The idea is to create a kind of "cache" of the function result, so you do not have to re-query the whole hierarchy if you have already solved the problem for the object. You can do this by creating an attribute HashMap in the class and consulting at the beginning of the method.

private Map<Person, Person> memoAncestors = new HashMap<Person, Person>();

// ....

public boolean isAncestor(Person p) {
    if (p == null)
        return false;
    if (memoAncestors.containsKey(p)) {
        return memoAncestors.get(p);
    }
    if (this.father.equals(p) || this.mother.equals(p)) {
        memoAncestors.put(p, true);
        return true;
    } else if(isAncestor(p.father) || isAncestor(p.mother)) {
        memoAncestors.put(p, true);
        return true;
    }
    return false;
}

This solution is somewhat more efficient as it will avoid several unnecessary "climbs" in the tree and does not greatly impair the readability of the code -- a good tradeoff. It’s also a known optimization for the Fibonacci problem, fits into what you’re calling nonexponential recursion.

  • I was reading a little bit about Memoisation And I guess it wouldn’t hurt to try. I believe that a Memcached-style distributed cache service can be used to prevent this cache from growing without restrictions (in addition to getting a higher level of optimization than a local cache since several people from the same family can use the application).
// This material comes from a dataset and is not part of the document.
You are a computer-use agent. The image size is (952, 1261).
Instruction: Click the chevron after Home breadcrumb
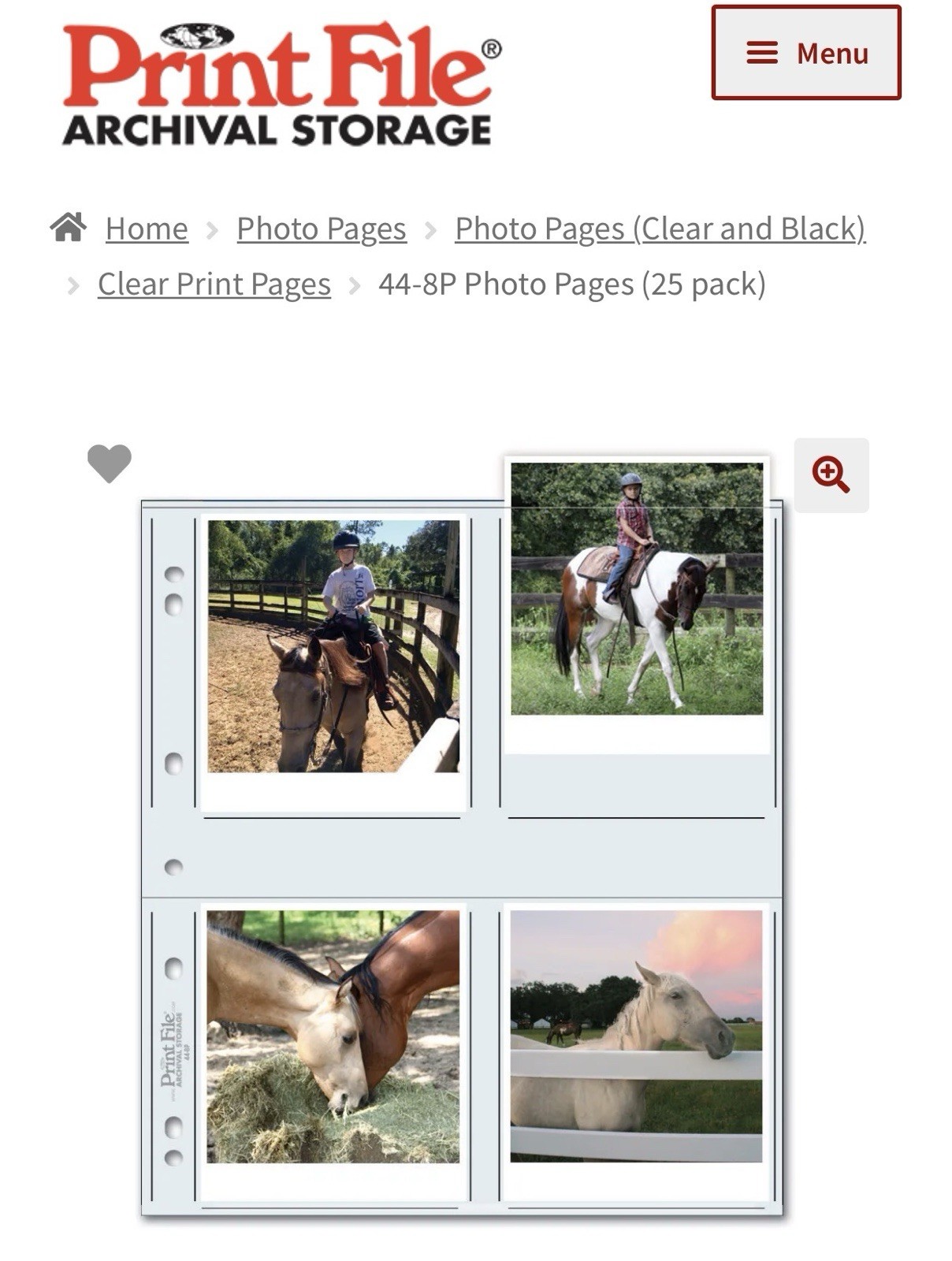pyautogui.click(x=212, y=230)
  • On the other hand I believe @mgibsonbr is right in the sense that, this optimization should reduce the time of two subsequent calls to the method using the same person or people from the same family, but it is not as efficient in this case as in the case of Fibonacci that has overlapping subproblems (I don’t know how to translate this).

  • @Anthonyaccioly Yeah, will depend on the amount and size of data you will have. Try to leave generic, start with an implementation in memory. Although you do not have intrinsically superimposed subproblems, you will probably search more than once for the same person -- just having a sibling in a family in the middle of the tree, which saves you several climbs.

2

This is a classic graph problem, and you can use some techniques for this, depending on the size of the problem you have. If your problem is only a few levels, then calculating the whole tree might not be a problem and your solution is good.

Again, it would be better to look at graph-related algorithms to see what is best for your situation, but let’s assume you have thousands of families with no connection to each other. For this situation, it is worth making a union of families in a data set via "Tree flatenning" (I don’t know the term in English), and check if the two objects are in the same set. As this is a quick operation, you can quickly dispose of people who are not from the same family and therefore one cannot be an ancestor of the other. So, if you determine that they are people from the same family, you can revert to your algorithm, since the tree will no longer be as big.

The page on Wikipedia about Disjoint-set data Structure can help you find a solution to your case.